Ok here it is..what you have all been waiting for…the fourth and final installment in my Phonological Delays mini series! Today I am going to talk about what treatment method I use, how I set up my sessions, how I do homework, how I keep data, and give you some general tips. I hope this helps some of you out. However if you haven’t yet, I recommend you check out the first three parts to this series:
Phonological Intervention Method(s) I Use & Why
In my LAST POST I gave a quick review on the most common phonological approaches to intervention. I mentioned there that I primarily use the Cycles Approach developed my Barbara Williams Hodson along with minimal pairs. Why? Well when I started working with preschoolers I realized I needed to go back and review phonology and treatment methods. I asked questions on SpeakingOfSpeech.com and a fellow SLP Dawn was a huge advocate of the Cycles approach. She had FREE outlines on how to implement the methods as well. She was kind enough to send me her documents (you can now download them on her site HERE) and as she suggested I also ordered Barbara Hodson’s Book (LINK). After doing some additional research, I started using the Cycles approach and it worked!
However…some kids were still having some difficulties with fronting/backing once we had done a couple cycles and with those children, I sometimes use minimal pairs within my cycles. I have personally found this method of combining the two methods beneficial for some children with certain error patterns.
How I Set Up My Sessions
Currently, I am not working in the schools as I stay home with my babies and just work with a few private clients 1:1. However, I worked in the schools for several years (both full time and then part time) before resigning all together to stay home, so I will share how I set up my group sessions in the schools as I know the majority of the SLPs reading this work in schools.
THEMES: I plan therapy around themes, usually one theme per month. Some themes I have used in the past:
- September: Fall & Getting to Know You
- October: Halloween & Fall
- November: Thanksgiving and Fall
- December: Christmas & Hanukah
- January: Winter
- February: Winter & Valentines Day
- March: St. Patricks Day and Spring
- April: Spring and Easter
- May/June: Summer
How I Take Data
Because I use Cycles, I do not take data in the way I would for standard articulation therapy. I am not looking for the % correct, because that is not how cycles works. What I do, is keep track of how many CORRECT productions I get from a child per session. I also keep track of my cycles on my CYCLES DATA SHEET so I stay organized.
Then, every few weeks I do a quick speech sample and I probe. I then take data on % correct in conversation and in elicited words (usually just 10) to see how the child is generalizing.
That’s it 🙂
General Therapy Tips
- Try to keep your groups SMALL. I know, I know…easier said than done. With preschoolers, I keep my groups at 2, with 3 only when absolutely I have no other choice. I also group my phonological kids together whenever I can (again….easier said then done, I know, but your kids will make better progress so see what you can do).

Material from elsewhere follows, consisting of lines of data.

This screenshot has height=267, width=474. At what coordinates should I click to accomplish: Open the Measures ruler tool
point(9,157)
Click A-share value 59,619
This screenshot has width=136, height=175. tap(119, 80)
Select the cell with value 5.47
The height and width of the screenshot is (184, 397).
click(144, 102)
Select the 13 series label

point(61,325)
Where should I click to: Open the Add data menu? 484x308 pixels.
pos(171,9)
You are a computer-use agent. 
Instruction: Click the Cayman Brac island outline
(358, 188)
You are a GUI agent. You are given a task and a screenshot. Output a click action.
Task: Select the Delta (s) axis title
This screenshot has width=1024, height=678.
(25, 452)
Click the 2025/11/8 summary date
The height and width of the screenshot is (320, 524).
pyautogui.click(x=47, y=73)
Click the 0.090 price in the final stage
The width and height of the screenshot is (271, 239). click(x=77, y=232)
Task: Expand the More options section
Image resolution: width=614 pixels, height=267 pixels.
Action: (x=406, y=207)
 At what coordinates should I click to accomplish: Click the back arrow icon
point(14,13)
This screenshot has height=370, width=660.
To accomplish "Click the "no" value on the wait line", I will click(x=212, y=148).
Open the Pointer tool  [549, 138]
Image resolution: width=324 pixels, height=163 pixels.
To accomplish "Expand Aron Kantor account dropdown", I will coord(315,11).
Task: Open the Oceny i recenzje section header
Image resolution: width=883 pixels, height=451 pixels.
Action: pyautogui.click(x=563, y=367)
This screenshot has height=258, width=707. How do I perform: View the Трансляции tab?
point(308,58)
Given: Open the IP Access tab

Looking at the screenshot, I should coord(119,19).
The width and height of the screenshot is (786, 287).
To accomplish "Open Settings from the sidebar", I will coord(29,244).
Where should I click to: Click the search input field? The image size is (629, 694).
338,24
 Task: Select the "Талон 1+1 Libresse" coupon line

- My goal is to get 75-150 CORRECT productions per child per each 30 minute session. And this is very doable for groups of 2-3 in preschool and is even possible for larger groups of older children. This is, of course, after the child is stimulable for the sound. I do a combination of drill with naturalistic opportunities within the session.
- TRY to get the kids to practice at home. I know it can be hard. But it will be worth it. HOWEVER do not send home homework unless the child can produce the sound with little to no cuing, and be sure to give the parents any cues you can. More about homework below.
How I Do Homework
Once I have worked with the child and he/she is able to produce the new sound/sound pattern with little to no cuing needed from me, I start to send home homework. Over the years I have done homework in a few different ways, but the bottom line is that I want the child to say their words 100-150 times everyday. Which, only take a few minutes. Sometimes I send home cards with games they can play, sometimes I send home a cut-and-paste worksheet for them to do (usually from THIS book). I also have had the child see how many words they can say correctly in 2 minutes and then record that number on a sheet and bring it to me and we have a little competition. This is great for 4.5 years and older usually. I also will send home auditory bombardment activities and recommended stories that incorporate their target sounds for parents to read at home.
I think that is it! I find that it often takes 1 to 1.5 years to get a moderately delayed child dismissed, then add/subtract for severity. Some kids are faster, some are slower. There are many factors that contribute to the timeframe like parent involvement, homework completion, the type of processes used (velars can be hard ones to treat), how many children in a group, child’s motivation and temperament, etc.
Hope you all have enjoyed this series! Please let know what you think.